人生最大ともいえる大金の受け取りを前に、多少お金の勉強もしたといいます。しかし「これは知らなかった!」と唸ったのが、退職のタイミングによる損得です。

 

不思議に思ったきっかけは、同期で同い年の田島さんが、自分より先に退職したことでした。

 

「……なんで? あいつの誕生日は俺よりちょっとだけ後。順番的に、退職は俺より後のはずだけどな」

 

しかし、個人的な事情だったらと、深いことは聞けずじまいでした。

 

山田さん自身が退職して、しばらく経ったとき。雑誌で見つけた「65歳より前に退職したほうが得?」という小さな記事を見て、ハッと、あの時の“なぜ”を思い出したのです。

 

「もしかして、これが理由で早く辞めたのか?」

定年を待たずに退職を決めた同期の狙い

「定年になる前に退職したほうがお得」――もしかしたら、こんな話を耳にしたことがある人もいるかもしれません。

 

そういわれるのは、65歳以降の「高年齢求職者給付金」よりも、65歳未満の雇用保険の「基本手当(失業給付)」の方が、給付日数が大幅に長いことが大きな理由です。

 

●基本手当(失業給付)

・原則65歳未満の退職者が対象
・給付日数は雇用保険の加入期間や年齢によって決まる(最長150日)
・65歳の誕生日の前々日までに退職していれば受給可能

 

●高年齢求職者給付金

・原則65歳以上の退職者が対象
・給付日数は最大50日

 

基本手当は65歳誕生日の前々日までに退職した場合に対象となり、給付日数は最長150日。一方で、65歳誕生日の前日以降に退職をした場合、高年齢求職者給付金の対象になり、給付日数は最大でも50日にとどまります。

 

もし被保険者期間が20年以上であれば、給付日数は100日分もの差が生まれることに。たとえば、基本手当の日額が5,000円の場合、高年齢求職者給付金より50万円多く受け取れる計算になります。

 

これだけ見ると、確かに早く退職したほうが得だといえます。しかし、これだけを見て退職を早めるのは時期尚早です。

 

というのも、65歳より前に自己都合で退職する場合、基本手当の受給まで2~3ヵ月の給付制限期間を待つのが一般的です(高年齢求職者給付金の待期期間は7日間)。

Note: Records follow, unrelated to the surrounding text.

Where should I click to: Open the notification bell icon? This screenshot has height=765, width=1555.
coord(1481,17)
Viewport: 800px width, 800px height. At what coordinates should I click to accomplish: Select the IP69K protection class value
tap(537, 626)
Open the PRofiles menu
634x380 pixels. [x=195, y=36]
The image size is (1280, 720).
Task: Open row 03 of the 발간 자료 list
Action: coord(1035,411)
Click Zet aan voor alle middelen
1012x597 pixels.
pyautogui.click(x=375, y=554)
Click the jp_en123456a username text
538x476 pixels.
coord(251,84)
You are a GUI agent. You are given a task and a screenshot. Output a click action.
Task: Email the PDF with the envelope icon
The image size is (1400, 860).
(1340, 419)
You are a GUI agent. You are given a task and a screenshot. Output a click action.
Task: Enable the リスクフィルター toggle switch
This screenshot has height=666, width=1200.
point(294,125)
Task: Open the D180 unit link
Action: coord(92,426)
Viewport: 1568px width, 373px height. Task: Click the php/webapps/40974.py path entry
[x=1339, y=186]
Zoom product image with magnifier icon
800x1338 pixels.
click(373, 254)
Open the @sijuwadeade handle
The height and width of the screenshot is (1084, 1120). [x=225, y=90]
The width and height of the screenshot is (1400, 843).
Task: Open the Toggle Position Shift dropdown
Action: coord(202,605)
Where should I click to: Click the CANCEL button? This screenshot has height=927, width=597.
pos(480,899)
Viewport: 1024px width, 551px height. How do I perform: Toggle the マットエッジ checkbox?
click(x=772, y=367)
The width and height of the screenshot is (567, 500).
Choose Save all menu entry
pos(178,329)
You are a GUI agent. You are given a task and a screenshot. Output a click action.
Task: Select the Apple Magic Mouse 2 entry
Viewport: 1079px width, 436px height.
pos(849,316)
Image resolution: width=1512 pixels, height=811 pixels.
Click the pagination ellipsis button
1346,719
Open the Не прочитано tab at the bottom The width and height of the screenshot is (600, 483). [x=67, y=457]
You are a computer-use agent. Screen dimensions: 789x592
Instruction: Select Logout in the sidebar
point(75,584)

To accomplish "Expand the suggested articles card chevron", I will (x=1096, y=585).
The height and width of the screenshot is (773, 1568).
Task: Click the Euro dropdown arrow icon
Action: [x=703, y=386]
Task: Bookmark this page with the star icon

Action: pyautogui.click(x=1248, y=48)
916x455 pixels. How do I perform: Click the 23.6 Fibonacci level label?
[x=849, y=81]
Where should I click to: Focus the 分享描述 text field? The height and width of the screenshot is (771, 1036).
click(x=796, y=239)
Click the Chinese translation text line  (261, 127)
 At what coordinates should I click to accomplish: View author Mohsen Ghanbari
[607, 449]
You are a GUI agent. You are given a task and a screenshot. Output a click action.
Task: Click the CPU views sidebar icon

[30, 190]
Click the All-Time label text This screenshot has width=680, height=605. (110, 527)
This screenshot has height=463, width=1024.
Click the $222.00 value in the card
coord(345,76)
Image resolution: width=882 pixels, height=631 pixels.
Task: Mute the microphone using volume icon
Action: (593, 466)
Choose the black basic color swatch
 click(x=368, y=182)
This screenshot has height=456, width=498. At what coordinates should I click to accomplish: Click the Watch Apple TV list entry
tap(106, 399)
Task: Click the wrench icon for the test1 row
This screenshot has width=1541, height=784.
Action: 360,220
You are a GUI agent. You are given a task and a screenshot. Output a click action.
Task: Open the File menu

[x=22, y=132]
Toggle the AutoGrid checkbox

さらに大きな注意点として、65歳前に基本手当を受給すると、その期間は老齢厚生年金が全額支給停止(併給不可)になってしまいます。

 

また、本来もらえたはずの数ヵ月分の給与や、将来の年金額(厚生年金の加入期間短縮による減少)、さらには会社の退職金規定による減額リスクなども考えられます。

 

つまり、雇用保険だけを考えれば64歳11ヵ月退職は有利ですが、退職金や年金といった条件も含めると、一概に得とはいえないわけです。